Linked List Implementation

Toebs Douglass toby@winterflaw.net
Mon Nov 27 16:38:00 GMT 2017


On 27/11/17 16:22, Florian Weimer wrote:
> On 11/27/2017 01:19 PM, Toebs Douglass wrote:
>> I'd love to find some new ideas, things I've totally missed, use cases 
>> I had no idea about.
> 
> There's some disagreement whether inline allocation of keys/values needs 
> to be supported,

Inline?  do you mean by this inside the data structure function calls?

> whether key/value pointers should be void *,

What are the alternatives?

> and whether the allocator should be tied to malloc/free.

If the user handles allocation, this problem is solved, because it is up 
to the user.

As it is, NUMA alone makes allocation inside a data structure ugly, 
because you have to pass in so many parameters.

In general though the user benefit hugely from being able to allocate 
from the stack or heap, or globals; when I stopped doing allocation 
inside data structures, it seemed to me absolutely clearly the right 
thing to do - resource allocation is a different and separate task.

> Some people prefer 
> macros which generate function definitions,

Hard to follow in a debugger.  Code should look like it is.

> others prefer function 
> pointers (sometimes with a closure argument, sometimes without).

Do you mean function pointers for the API functions?  stored in say the 
state structure?

> Some 
> are strictly opposed to aliasing violations which happen to work today, 
> others want strict language conformance.

I'm not sure I've ever run into aliasing issues... why would you benefit 
from doing so / what would you be doing for it to occur anyway?

> For individual data structures, the level of configuration offered 
> varies greatly.  Not everyone things a custom resize policy is necessary 
> for arrays or hash tables, or you need to be able to choose between 
> different conflict resolution strategies in hash tables.
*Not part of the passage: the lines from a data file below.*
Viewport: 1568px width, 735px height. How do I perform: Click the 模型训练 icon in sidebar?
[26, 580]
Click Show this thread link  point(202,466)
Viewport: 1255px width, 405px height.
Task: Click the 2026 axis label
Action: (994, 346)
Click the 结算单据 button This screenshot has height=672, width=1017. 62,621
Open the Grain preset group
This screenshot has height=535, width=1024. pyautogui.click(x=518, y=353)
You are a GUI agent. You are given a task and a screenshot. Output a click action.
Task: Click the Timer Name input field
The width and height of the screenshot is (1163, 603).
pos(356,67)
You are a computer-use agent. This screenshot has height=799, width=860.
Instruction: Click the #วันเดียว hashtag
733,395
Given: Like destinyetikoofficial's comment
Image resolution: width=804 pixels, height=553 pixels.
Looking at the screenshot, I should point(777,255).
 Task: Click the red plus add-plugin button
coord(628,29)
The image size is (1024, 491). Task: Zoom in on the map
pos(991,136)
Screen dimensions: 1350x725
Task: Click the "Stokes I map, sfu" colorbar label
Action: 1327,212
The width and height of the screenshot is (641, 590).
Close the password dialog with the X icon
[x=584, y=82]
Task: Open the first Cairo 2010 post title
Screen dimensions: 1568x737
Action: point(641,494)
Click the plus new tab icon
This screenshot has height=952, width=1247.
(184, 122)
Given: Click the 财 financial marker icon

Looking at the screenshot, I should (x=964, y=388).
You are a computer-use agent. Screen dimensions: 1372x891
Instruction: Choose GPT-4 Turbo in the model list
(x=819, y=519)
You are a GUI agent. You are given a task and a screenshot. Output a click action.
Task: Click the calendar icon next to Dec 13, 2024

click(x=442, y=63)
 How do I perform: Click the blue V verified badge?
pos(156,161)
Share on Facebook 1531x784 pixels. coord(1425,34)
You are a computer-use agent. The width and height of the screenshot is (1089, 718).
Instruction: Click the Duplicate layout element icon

Yes, but this doesn't matter - data structures in what they offer, as 
opposed to how they are implemented (macros, allocation, etc), vary.  A 
list is not a tree.  It's fine to have many different data structures 
which offer different things.

> Some people want C++ compatibility, others are strictly opposed to it.

I've heard of "Clean C", which can be compiled in C++ mode, where the 
compiler can optimize more thoroughly.  That seems nice.

> Those are just he issues that come to my mind immediately.

Heh!

I've clearly been living under the stairs for a long time :-)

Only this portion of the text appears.